Corrompido e sob inflação acelerada, o Brasil não tem como impedir o tráfico de influências. O comércio de drogas e de armas, sem a venda de facilidades, torna-se ininteligível, e vice-versa. Todos os setores obscuros do poder estão implicados nesse comércio e nessa gênese. Esse circuito infernal é quase inelutável em economias sérias. Em nossa terra, ele devora as esperanças de convívio humano. Bandidos, políticos, gente comum, todos entram na sua lógica ensandecida.
Mesmo os EUA não conseguem reprimir os fabricantes e distribuidores de cocaína. Regras definem as competências dos Estados soberanos. A Suprema Corte, reconhecendo atos de policiais norte-americanos em outros países, até no sequestro de implicados, regride em termos de direito. Não raro, os produtores ligam-se ao centro de onde partiu a investida punitiva. Um governo, combatendo inimigos ocasionais de seu país, chega a usar drogas enquanto moeda de troca, aumentando a insegurança na terra que produz e na que distribui estupefacientes ou metralhadoras. Noriega ilustra o paradoxo, mas entra num sistema corruptor muito coerente.

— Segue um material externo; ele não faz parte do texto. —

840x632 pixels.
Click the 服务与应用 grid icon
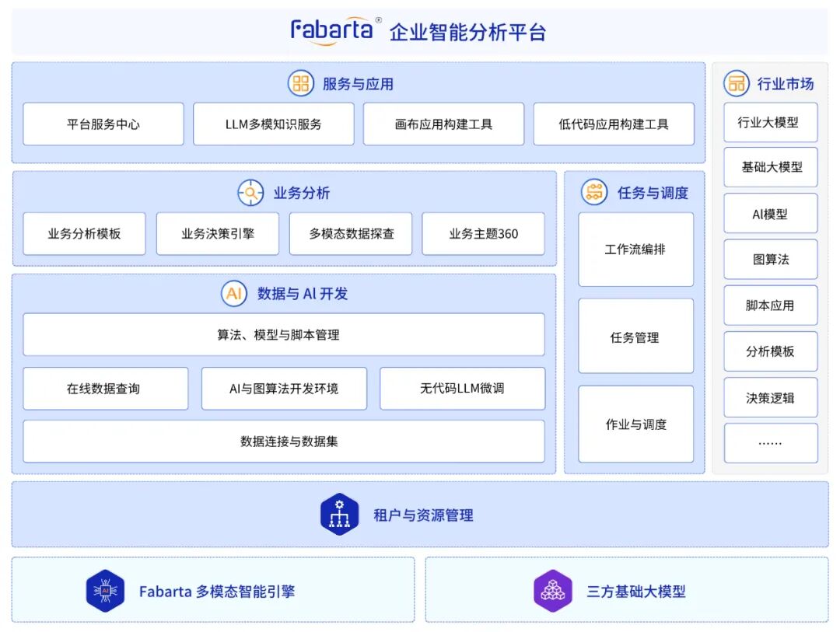299,83
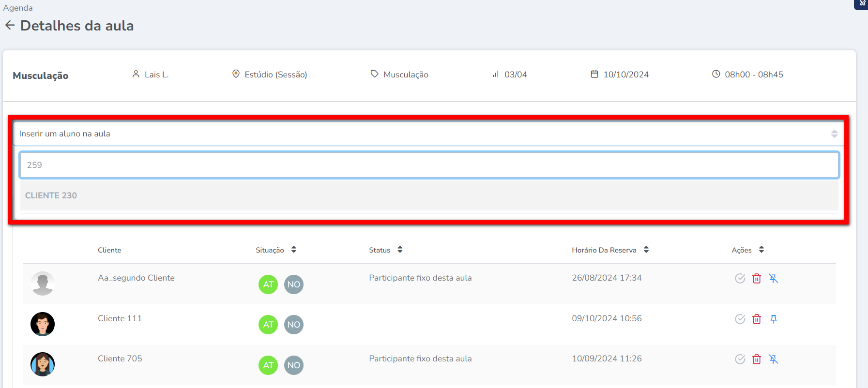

Não existe corrupção estanque, impossível isolar os numerosos corruptos do Parlamento, olvidando os presos ao Executivo e à mercantilização generalizada de recursos públicos e particulares. Fabrizio Battistelli mostra, em estudo rigoroso, a quase impossibilidade de controlar a oferta de cocaína, de armas, de facilidades ("Armi e Corruzione", "La Critica Sociologica" 106, 1993). Atos repressivos são dirigidos para a demanda, nos países hospedeiros, "um pouco como na Idade Média se imaginava neutralizar a peste, levantando uma ponte levadiça".
E as leis? Feita uma delas, "todo empenho é posto na tarefa de eludi-la, em determinados setores da indústria e do comércio. Estes, sob oportunos olhos benévolos dos funcionários públicos encarregados de vigiar, levam armas aos países para os quais a exportação está oficialmente vetada". Em sentido inverso, o mesmo ocorre com as drogas. O fundo italiano para o desenvolvimento, governamental, pagou à Fiat os tanques comprados pela Somália falida. Passagem vertiginosa, mas há muito método nessa folia.
Giuliano Amato antecedeu o nosso João Alves no cinismo. No embargo mentiroso de armas ao Irã, a imprensa (que sempre incomoda os corruptos) descobriu depósitos bélicos nos portos italianos. Exegese de Amato no Parlamento: "Iran", nos enormes engradados, só queria dizer "Inspection and Repare As Necessary". O político ria, registra Battistelli, ao repetir esta "explicação", fornecida pelos serviços nacionais de segurança. Hienas instalam-se em qualquer plenário, nacional ou estrangeiro.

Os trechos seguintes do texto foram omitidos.